In fact, the more press releases and features I compile and distribute, the more I realise the value that a great accompanying picture can hold.
Many articles do get published without images and there are rare occasions where stories don’t actually warrant them, but often a great picture, which captures the atmosphere of whatever story you are trying to tell, can determine the quality of coverage that can be achieved.
It can be the difference between a NIB (news in brief) and a full page spread, and, in some cases, can determine whether your press release is used in a paper rather than lost to the realms of cyber space.
With the value of images so high, I urge anyone undertaking PR to ensure that at every event a camera is firmly strapped to their wrist and with cameras on every smartphone there’s no excuse!

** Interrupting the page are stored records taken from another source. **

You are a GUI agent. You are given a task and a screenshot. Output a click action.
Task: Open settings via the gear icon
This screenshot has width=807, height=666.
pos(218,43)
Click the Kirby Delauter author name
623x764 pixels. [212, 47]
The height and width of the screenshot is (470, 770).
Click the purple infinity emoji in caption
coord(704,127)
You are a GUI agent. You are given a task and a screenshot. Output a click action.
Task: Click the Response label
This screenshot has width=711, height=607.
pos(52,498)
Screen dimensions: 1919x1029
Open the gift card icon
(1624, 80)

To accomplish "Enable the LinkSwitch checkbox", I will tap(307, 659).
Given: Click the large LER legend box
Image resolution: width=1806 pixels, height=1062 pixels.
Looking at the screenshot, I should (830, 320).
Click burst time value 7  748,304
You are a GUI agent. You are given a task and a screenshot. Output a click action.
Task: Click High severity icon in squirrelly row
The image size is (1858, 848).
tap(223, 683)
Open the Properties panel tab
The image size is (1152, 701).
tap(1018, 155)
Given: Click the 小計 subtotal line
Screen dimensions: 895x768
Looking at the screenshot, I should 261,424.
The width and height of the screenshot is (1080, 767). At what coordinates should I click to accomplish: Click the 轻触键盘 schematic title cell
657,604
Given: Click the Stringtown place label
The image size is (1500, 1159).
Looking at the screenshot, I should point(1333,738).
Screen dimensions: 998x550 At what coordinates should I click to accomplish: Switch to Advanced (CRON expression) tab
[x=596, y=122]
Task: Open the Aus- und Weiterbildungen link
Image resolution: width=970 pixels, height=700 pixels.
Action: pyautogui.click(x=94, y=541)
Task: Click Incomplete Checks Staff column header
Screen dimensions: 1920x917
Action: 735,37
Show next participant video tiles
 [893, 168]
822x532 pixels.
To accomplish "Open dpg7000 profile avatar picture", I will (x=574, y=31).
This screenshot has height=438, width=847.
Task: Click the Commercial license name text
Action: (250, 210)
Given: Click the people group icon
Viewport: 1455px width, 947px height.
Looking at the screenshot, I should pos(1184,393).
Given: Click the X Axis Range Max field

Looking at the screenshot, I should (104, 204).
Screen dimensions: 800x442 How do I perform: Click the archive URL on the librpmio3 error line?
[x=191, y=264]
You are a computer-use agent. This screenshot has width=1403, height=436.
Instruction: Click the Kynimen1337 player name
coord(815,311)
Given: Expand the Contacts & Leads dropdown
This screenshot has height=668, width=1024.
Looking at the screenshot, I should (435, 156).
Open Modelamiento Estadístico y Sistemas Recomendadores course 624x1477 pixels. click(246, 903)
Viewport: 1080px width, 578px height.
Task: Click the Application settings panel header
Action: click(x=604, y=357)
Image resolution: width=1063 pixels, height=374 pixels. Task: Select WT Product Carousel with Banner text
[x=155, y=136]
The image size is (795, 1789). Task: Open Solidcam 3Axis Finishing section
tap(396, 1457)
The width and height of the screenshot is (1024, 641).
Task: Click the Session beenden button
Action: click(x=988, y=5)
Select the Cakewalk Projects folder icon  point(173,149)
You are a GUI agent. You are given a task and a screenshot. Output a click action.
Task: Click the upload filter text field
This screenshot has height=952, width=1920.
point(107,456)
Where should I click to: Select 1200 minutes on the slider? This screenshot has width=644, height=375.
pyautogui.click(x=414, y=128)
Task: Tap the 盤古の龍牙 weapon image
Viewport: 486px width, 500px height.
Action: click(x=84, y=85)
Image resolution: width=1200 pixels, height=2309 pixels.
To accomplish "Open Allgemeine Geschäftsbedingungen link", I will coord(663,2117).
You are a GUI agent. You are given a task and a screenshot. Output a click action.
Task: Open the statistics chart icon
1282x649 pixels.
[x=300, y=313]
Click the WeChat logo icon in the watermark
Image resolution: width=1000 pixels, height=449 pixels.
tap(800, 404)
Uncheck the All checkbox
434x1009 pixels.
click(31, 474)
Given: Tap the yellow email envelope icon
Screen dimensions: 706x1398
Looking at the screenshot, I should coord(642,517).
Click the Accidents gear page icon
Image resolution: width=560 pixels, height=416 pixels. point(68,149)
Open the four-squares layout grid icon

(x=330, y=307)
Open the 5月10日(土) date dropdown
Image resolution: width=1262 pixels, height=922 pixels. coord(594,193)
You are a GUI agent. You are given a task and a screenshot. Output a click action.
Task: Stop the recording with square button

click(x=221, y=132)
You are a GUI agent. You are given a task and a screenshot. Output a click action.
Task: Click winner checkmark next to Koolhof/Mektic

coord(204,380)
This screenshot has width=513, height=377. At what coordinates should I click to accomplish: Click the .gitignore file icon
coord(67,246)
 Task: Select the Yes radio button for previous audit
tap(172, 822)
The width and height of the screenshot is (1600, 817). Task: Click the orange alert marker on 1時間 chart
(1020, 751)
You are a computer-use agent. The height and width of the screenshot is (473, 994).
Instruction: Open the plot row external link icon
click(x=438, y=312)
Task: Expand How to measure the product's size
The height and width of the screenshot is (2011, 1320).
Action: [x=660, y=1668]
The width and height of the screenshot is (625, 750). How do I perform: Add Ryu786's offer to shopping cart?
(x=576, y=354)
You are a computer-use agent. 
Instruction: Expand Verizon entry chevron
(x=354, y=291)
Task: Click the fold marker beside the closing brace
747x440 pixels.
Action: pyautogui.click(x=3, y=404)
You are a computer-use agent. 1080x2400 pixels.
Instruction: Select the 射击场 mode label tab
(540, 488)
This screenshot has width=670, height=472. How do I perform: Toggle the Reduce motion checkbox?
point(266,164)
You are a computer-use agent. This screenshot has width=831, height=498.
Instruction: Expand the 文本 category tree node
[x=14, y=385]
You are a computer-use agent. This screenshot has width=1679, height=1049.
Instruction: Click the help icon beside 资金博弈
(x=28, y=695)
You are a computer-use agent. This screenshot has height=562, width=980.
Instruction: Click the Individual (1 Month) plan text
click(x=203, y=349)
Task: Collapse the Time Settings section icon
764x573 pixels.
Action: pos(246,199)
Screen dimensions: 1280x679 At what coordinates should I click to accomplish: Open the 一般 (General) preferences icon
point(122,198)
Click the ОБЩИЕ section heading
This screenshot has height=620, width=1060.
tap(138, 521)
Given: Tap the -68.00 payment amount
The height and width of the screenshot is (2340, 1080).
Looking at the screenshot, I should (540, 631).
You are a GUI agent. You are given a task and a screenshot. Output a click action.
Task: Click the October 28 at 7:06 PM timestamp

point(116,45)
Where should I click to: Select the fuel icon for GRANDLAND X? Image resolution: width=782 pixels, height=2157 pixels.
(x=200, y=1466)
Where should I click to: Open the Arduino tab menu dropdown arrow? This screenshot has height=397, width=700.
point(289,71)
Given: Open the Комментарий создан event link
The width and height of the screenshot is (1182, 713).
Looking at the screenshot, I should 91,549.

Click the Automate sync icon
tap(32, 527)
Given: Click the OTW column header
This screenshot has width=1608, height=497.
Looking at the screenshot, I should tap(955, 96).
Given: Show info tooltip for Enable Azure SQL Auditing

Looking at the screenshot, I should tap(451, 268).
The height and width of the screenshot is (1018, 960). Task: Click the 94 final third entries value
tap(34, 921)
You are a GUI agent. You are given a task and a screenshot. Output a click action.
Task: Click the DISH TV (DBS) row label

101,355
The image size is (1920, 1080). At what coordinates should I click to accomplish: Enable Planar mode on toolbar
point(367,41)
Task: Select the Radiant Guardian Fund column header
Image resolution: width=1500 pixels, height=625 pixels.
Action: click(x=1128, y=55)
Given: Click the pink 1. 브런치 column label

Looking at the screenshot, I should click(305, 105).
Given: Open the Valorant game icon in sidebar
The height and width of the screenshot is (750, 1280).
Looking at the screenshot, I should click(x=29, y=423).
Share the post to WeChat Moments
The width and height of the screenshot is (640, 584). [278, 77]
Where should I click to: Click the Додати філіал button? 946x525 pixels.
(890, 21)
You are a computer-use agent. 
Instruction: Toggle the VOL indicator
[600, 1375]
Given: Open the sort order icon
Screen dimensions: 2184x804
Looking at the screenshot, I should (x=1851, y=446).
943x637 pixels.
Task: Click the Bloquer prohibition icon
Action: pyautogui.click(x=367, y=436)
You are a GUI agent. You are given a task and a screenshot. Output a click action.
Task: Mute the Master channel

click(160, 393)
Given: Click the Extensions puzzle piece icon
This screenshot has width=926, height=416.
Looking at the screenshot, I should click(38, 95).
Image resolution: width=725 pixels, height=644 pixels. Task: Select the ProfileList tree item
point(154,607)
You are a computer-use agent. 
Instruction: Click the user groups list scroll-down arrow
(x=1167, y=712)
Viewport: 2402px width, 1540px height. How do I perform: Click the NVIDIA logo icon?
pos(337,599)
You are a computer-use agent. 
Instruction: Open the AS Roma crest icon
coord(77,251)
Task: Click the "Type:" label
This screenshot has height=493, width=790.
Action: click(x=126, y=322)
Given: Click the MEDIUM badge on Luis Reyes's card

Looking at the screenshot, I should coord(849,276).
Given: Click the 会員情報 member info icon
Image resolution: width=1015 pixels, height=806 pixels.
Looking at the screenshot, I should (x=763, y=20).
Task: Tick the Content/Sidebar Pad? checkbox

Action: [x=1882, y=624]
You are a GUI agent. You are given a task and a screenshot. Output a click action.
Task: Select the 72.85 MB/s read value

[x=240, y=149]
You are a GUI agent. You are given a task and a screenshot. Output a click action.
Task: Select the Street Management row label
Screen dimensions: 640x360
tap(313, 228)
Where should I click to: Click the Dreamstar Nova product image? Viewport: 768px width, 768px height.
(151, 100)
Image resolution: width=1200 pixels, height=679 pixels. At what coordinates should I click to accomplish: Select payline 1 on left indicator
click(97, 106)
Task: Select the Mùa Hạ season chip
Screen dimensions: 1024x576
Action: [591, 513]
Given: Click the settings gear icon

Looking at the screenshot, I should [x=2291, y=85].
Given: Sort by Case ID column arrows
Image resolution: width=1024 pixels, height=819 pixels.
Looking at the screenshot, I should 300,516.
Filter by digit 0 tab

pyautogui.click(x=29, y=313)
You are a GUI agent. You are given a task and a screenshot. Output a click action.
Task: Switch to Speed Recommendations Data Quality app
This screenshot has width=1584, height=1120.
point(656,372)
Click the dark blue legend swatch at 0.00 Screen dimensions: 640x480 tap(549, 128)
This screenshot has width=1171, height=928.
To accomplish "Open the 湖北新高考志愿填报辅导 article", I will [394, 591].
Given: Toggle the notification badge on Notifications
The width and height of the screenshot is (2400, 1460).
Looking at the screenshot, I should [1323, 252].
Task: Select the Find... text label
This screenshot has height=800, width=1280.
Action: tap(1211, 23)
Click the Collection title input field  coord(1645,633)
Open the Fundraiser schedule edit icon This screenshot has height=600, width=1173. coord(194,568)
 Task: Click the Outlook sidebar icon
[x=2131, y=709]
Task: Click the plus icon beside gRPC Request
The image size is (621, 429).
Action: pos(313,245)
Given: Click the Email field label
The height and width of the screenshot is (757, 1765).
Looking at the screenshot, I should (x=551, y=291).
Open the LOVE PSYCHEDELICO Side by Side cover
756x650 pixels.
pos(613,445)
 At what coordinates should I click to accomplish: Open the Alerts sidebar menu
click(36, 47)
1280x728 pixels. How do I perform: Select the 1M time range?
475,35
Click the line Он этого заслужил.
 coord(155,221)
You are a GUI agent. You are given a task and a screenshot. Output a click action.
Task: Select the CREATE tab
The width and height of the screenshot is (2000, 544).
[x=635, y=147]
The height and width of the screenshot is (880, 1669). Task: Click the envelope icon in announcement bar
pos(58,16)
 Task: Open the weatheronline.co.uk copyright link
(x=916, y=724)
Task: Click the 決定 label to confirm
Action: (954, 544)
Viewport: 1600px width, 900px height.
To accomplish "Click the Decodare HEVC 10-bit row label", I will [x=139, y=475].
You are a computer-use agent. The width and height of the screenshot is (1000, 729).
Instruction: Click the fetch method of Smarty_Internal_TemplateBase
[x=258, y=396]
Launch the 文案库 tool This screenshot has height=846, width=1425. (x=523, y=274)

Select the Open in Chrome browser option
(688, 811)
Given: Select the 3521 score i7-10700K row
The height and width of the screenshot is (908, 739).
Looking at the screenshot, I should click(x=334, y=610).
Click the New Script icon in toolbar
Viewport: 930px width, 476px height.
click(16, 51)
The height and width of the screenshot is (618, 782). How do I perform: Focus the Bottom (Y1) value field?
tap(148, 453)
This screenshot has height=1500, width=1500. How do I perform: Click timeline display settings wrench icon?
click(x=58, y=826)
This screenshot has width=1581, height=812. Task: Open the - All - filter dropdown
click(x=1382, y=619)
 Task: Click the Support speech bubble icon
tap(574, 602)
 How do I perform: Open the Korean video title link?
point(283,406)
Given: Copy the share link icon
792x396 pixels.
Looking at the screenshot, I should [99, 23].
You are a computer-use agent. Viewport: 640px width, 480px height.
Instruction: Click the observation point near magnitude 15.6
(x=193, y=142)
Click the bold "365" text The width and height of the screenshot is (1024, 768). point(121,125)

Taking several images means you’re more likely to get the one the press love, but there are some key rules, which can help you to achieve the perfect shot:
• Often the best stories and, therefore, the best images, are about people; so make sure you include them! Unless it is completely out of context, make sure that people in the shot are looking at the camera and that their facial expressions match whatever message your story conveys.
• It may seem like a given but avoid the ‘schoolboy errors’ of photography. This means there should be no fingers edging their way into shots, bad lighting or people with their eyes shut. Review the picture and take several to make sure that you get the one you need!
• In terms of lighting reviewing a photograph can help. If it looks too dark on the preview move to somewhere brighter (near a window, outside etc) or if you’re more of photography expert adjust your lens to improve the lighting.
• Investing in editing software can help too, at MK we use this to smarten up our images, from cropping out unwanted clutter in the background, to perfecting the contrast or shading of different pictures.
• Finally, always get your shots in colour. Although black and white ones can be very artistic an increasing amount of media now appears online and so colour photographs are essential. It is also far easier to turn an image from colour to grayscale than the other way around.
In conclusion never neglect your duty to get a great image – it can help you secure the coverage that your organisation deserves, as well as drawing attention to the story when it is used.
They say that a picture speaks a thousand words, well, it could get you a thousand words published too!